In factorization, like integer factorization, you start with an integer and end up with a kind-of list of pairs of other elements, namely the factors.

I want to explore the "Co-ness" of this.

My first thoughts were that you can define a comultiplication and hence, perhaps, a comonoid on the natural numbers.

Thoughts came to mind, like "Every commutative monoid admits a comonoid structure.". I think that's surely false, it's probably not even true on naturals or integers. But then I see here that comonoid is defined in every monoidal category, but it just doesn't match the idea of factoring.

My mind then wondered about a comonad: "the factor-list functor admits a comonad structure.". Where the functor takes a set to the set of all factor lists of the elements. Again probably false, a good definition of the functor probably doesn't exist. It's tantalizing.
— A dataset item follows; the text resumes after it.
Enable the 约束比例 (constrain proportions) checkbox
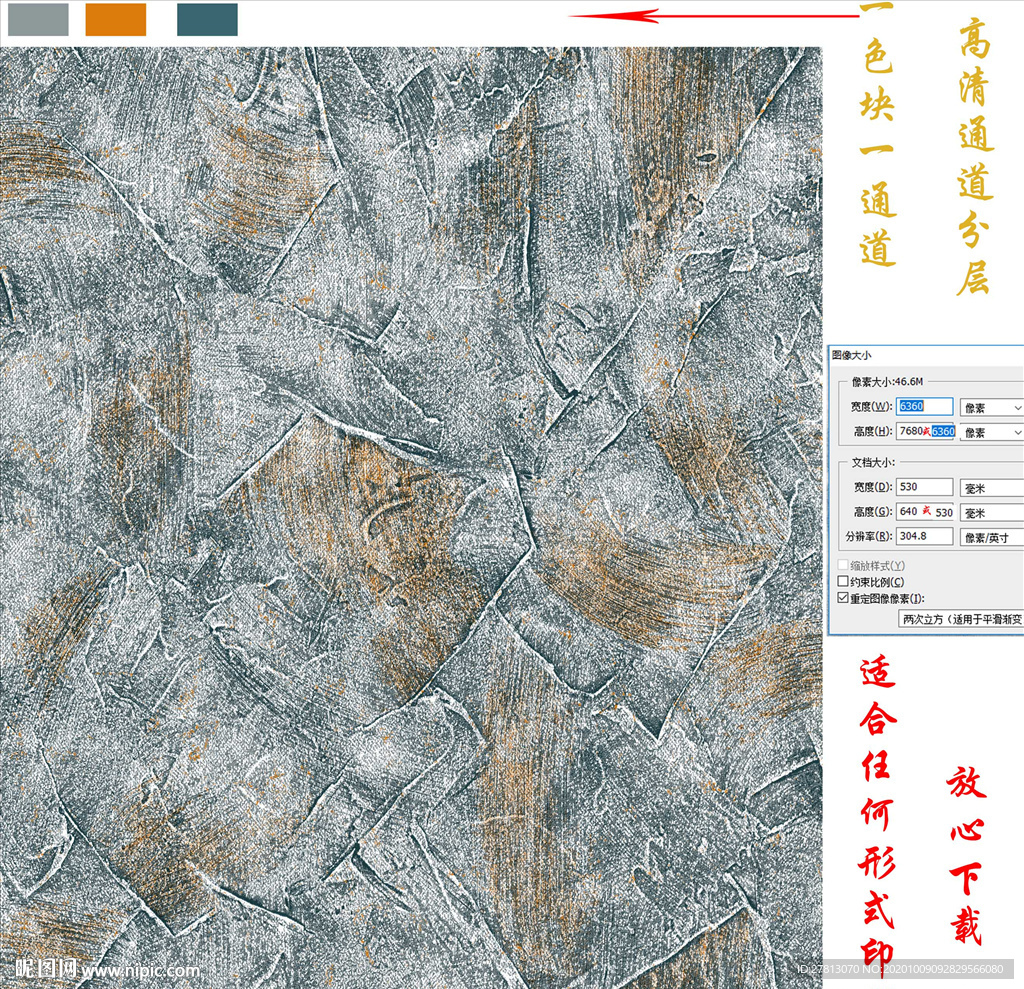 click(x=842, y=582)
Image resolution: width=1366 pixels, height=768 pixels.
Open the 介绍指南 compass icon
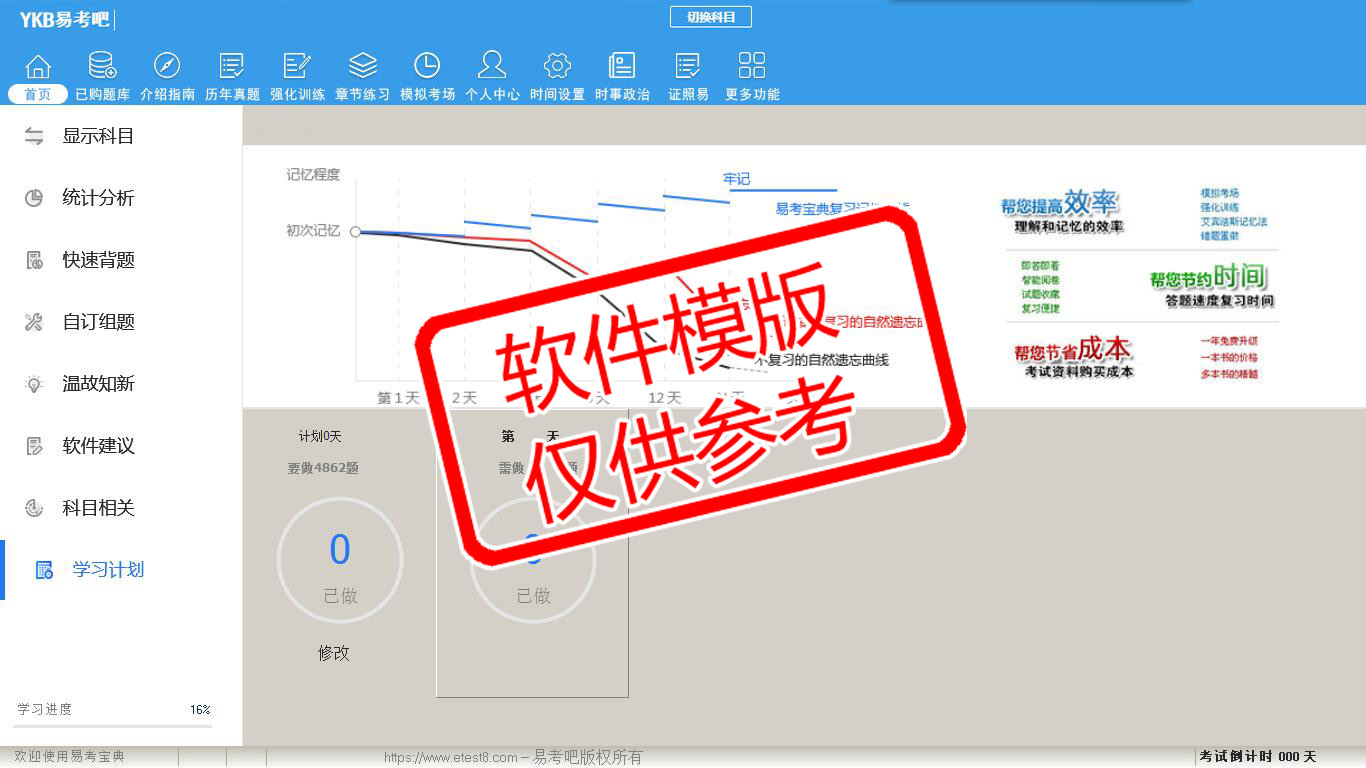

Since the EM category of the multiset monad on Set is commutative monoids, I want to see what I can do with the "co" of this. This starts with a conjecture: "The multiset functor on Set admits a comonad structure". We want to see this as factoring. Given a set of multisets as factors, $\mu: M \rightarrow M \cdot M$, is given by further breaking down elements into factors of factors, giving multisets of multisets. Then the EM category is a category of comonoids, given by factoring (I have no idea). Is this possible?

Has anyone ever seen anything like this in the literature?